Умолк старец. Спотыкаясь по кочкам, к камню своему вернулся.
Разошлась и братия лесная по келейкам.
Шепоток молитвы вечерней зашуршал под елями, путаясь в цепком малиннике.
Темень сверху надвинулась. Точь-в-точь сонная грудь девичья, мерно и протяжно вздыхает озеро. И любо ему от снов, и боязно. За дальними покосами жолна-птица, спервоначалу робеючи, перекликаньице завела с подружкой стародавней — ночью.

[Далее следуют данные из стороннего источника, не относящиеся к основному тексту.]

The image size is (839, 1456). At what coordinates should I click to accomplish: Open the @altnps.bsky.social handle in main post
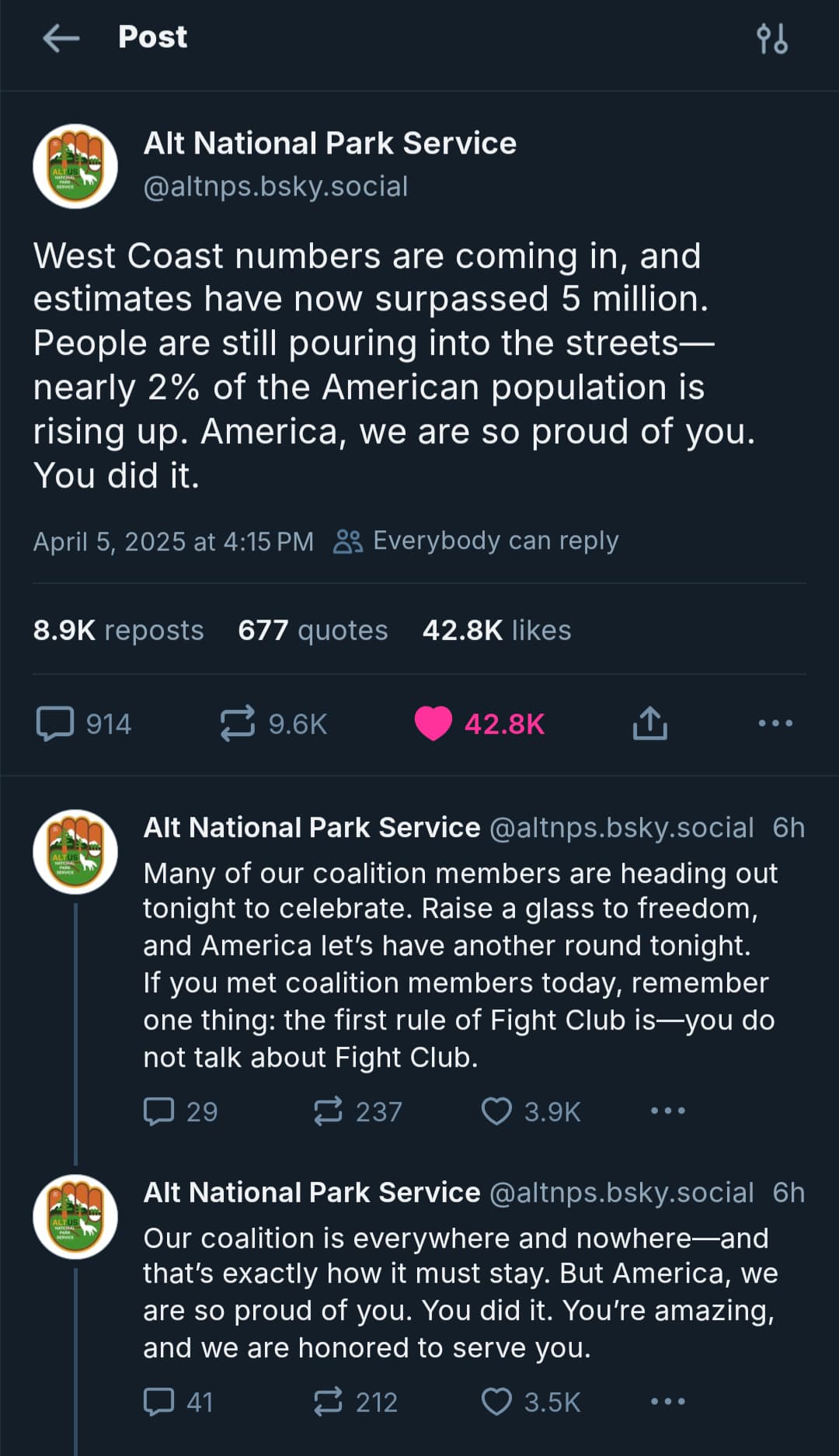pyautogui.click(x=276, y=186)
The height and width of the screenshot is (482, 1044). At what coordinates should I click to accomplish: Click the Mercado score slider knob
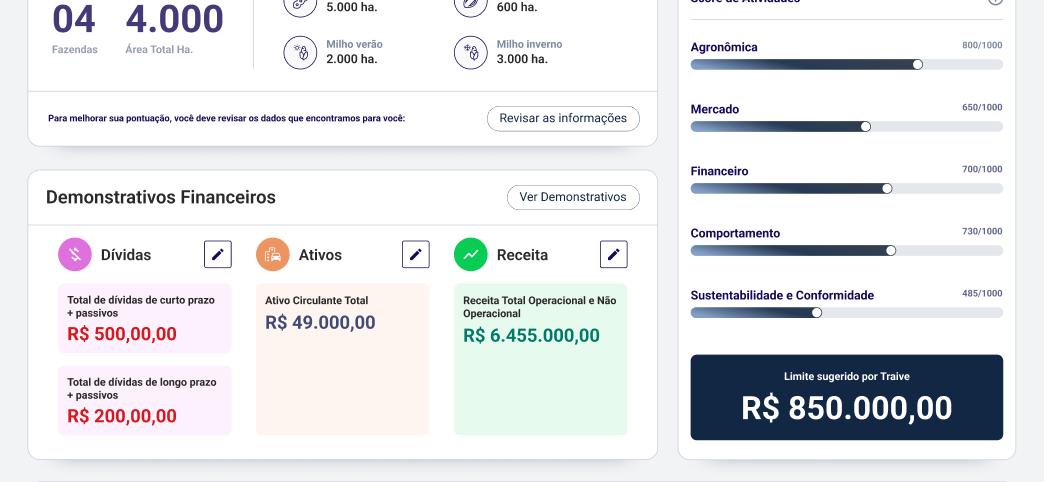pyautogui.click(x=866, y=126)
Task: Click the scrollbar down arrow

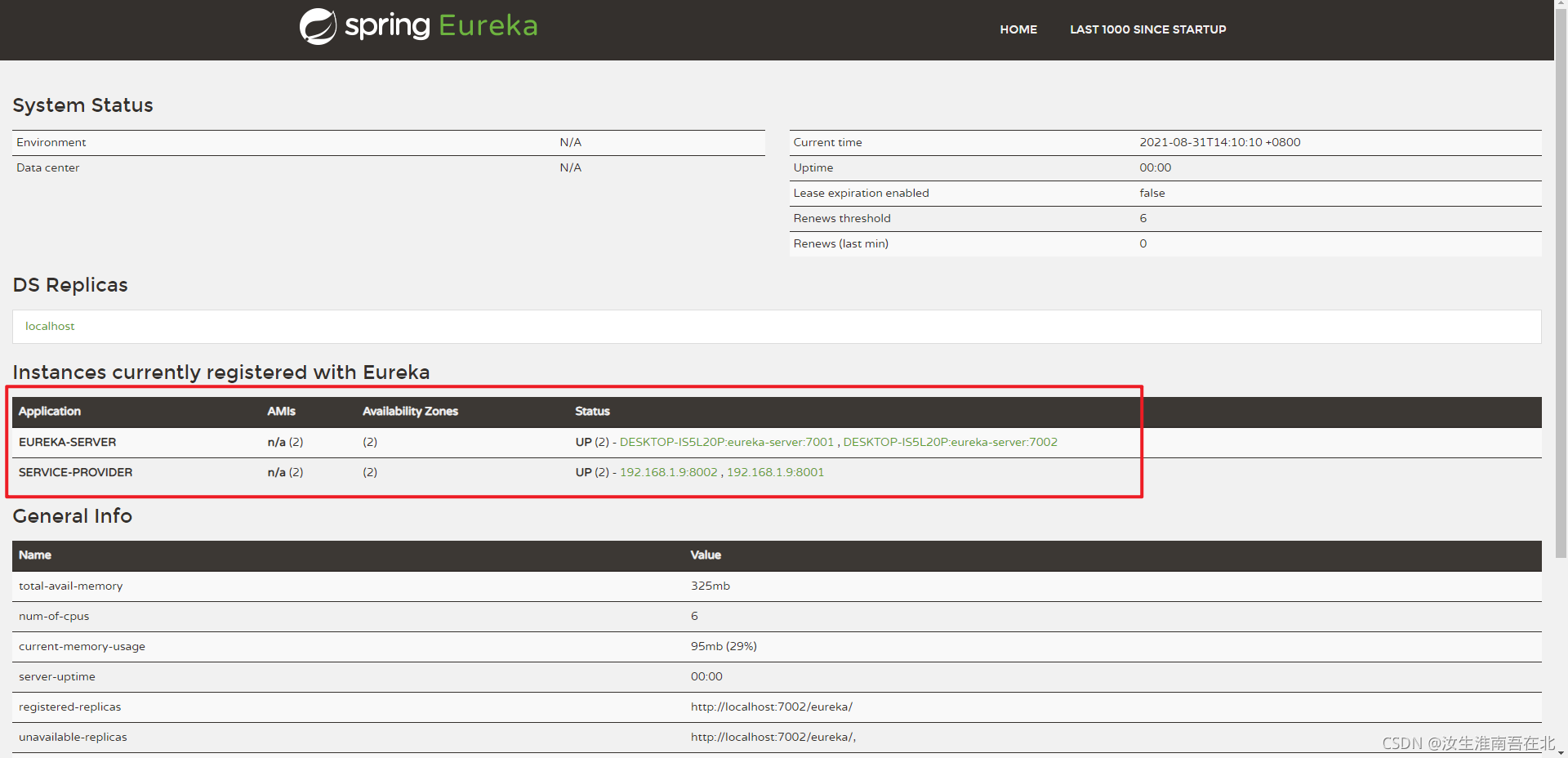Action: tap(1561, 751)
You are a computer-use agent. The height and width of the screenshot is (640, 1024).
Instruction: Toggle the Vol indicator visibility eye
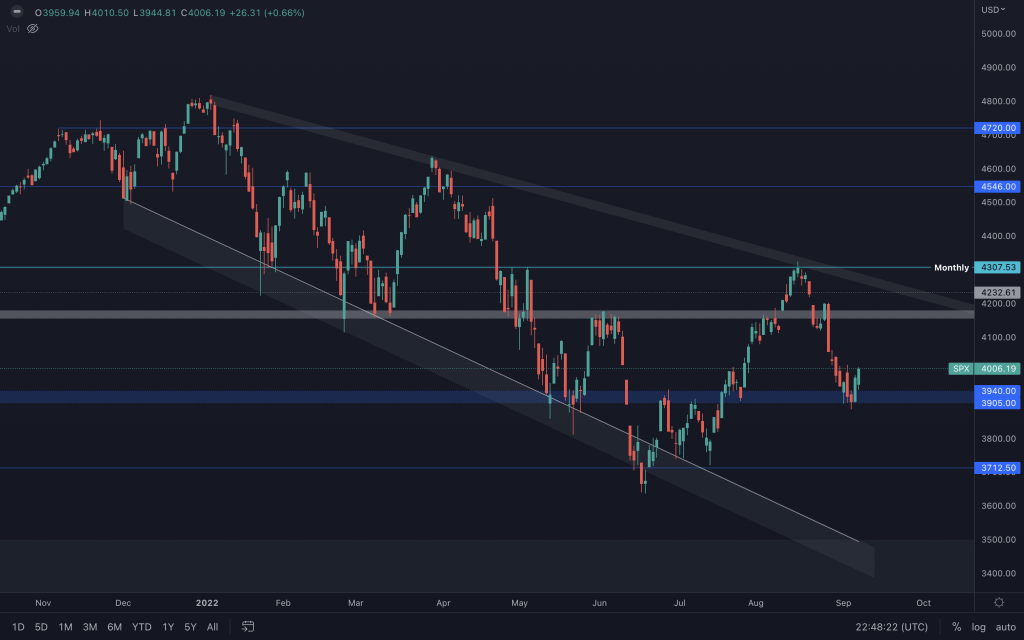coord(32,29)
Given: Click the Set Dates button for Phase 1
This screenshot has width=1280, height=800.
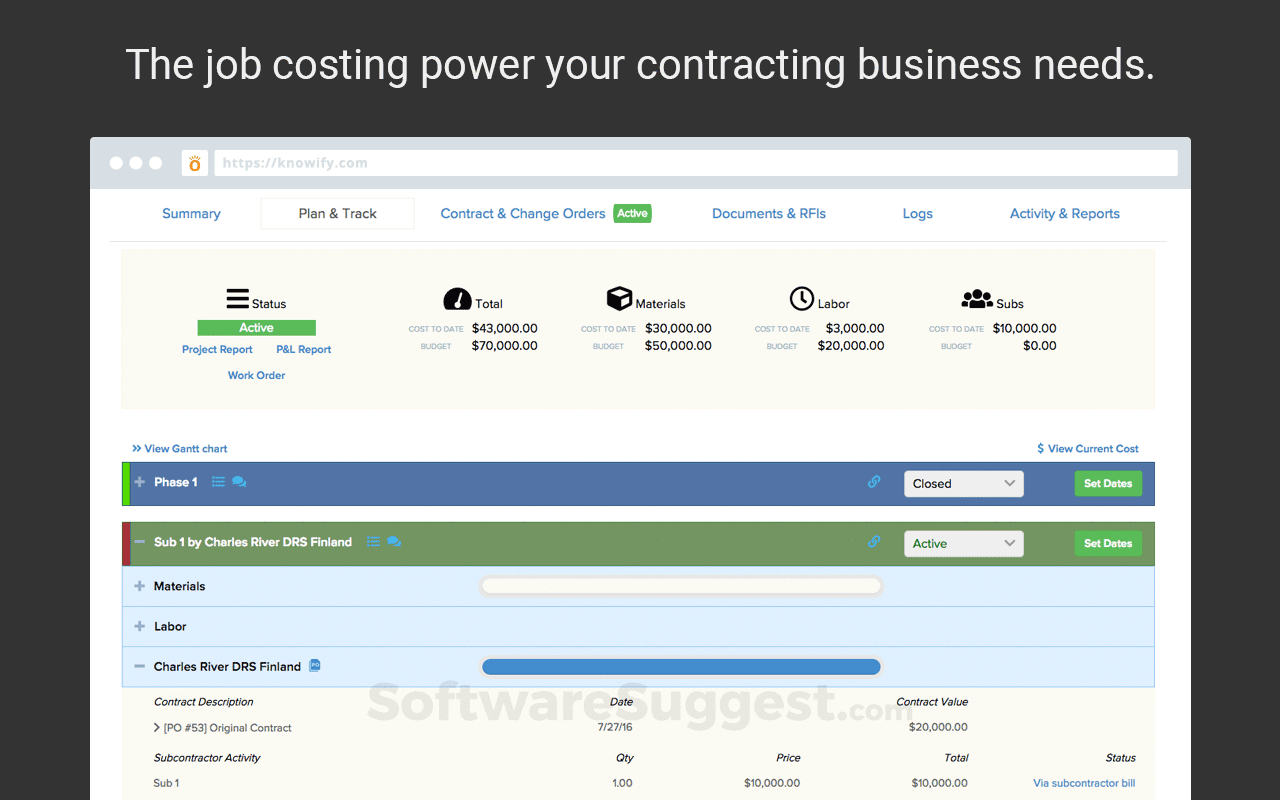Looking at the screenshot, I should click(x=1107, y=482).
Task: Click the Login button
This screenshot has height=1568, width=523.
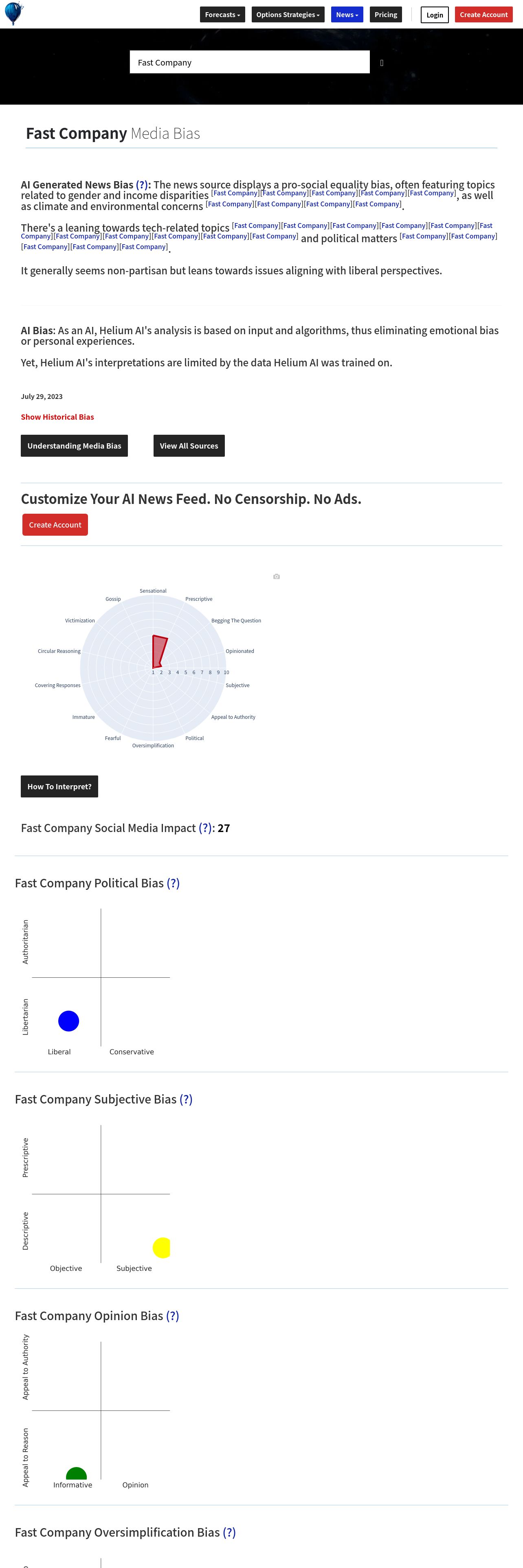Action: (x=434, y=15)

А отрок Хведор все стоит посередь мягкого чернишника да куманичного цвету дурманного. Стоит, не ворохнется. Крепко ему в душу запали старцевы слова:
— Подь да горе людское ищи по белу свету. Не голос те Господь дал, а слезам человеческим утиральник.
Взбаламутилась душа от старцевых слов.
Научи, вразуми, Господи…
Крепко задумался с той самой поры Хведор. Сядет, бывало, на камень, ноги, что живым гибкой березы кольцом, руками обхватит, а взгляд в обнимку с ветром над озером несется…
Ветер — он прыткий, везде успеет. Ему все дано видеть.
И несутся — ни дать, ни взять — родные братья по свету Божью: туда-сюда заглянут… там-сям остановятся… притихнут было, все, что надо, выведают, да и дальше.
А Хведор сидит, не двигаясь, — вестей ждет.
Случится, из братии лесной кто-либо подойдет, за плечо его тронет:
— Что, Хведушка, невесел? Задумался о чем? Спел бы, рожоно дитятко.
Поднимет Хведор глаза, а глаза, что у горюн-птицы над разворошенным гнездом, тоскливые-претоскливые:
— Братец, братец, — почнет он шепотать, — скажи ты мне, где больше слез да горя на земле? где? Сосет вот у меня здесь… скулит, — а сам глаза ажно закроет, головой поматывает. — Зовет меня сердце… манит все куда-то, а куда — и сам не знаю…
Наклонится брат, волосы отроковы, чесаного льна мягче да ласковей, любовно перебирать зачнет.
— Брось-ка, Хведушка, мысли эти самые. Смутил, вижу, тебя старец наш. Хошь и праведной он жизни человек, а сердце у него неладное. Не отошло оно, видно, совсем еще. Жалостливо к миру больно. А не стоит того мир-то этот самый, не стоит. Изведут тебя в миру. Душеньку твою голубиную грехом взбаламутят. Погибель ты ей уготоваешь, одно слово погибель. Не ходи. Пой здесь.
Головой Хведор мотает:
— Нет, братец. Не могу я здесь петь больше. Голос уже не бежит по-прежнему. Здесь и так радостно. Солнышко… Птахи… Опять же взять, — жизнь ваша праведная, утешенья вам не надобно. Горя никакого. А рази можно самую большую радость с самым малым горем сравнить? Уж коли и впрямь есть утешенье от моего пения, — пойду туда. — И, разжав живое, тонких рук кольцо с колен, пальцем вдаль показывает: — Туда, куда ветер взгляд унес. Далече-предалече. Мир-горюн там, за Важеозером, за бором темным, за угольными ямами.
Раз больно уж невмоготу стало Хведору-отроку, думает:
«Дай, пойду к старцу, в последний раз повыспрошу, попытаю».
Идет, а сам для видимости морошечные кукельки собирает в туясок, траву «сухота-отлети» кладет за пазуху, — пользительные травы. А сам исподлобья зорко поглядывает, — старца высматривает. Видит, — стоит тот на камне с руками воздетыми.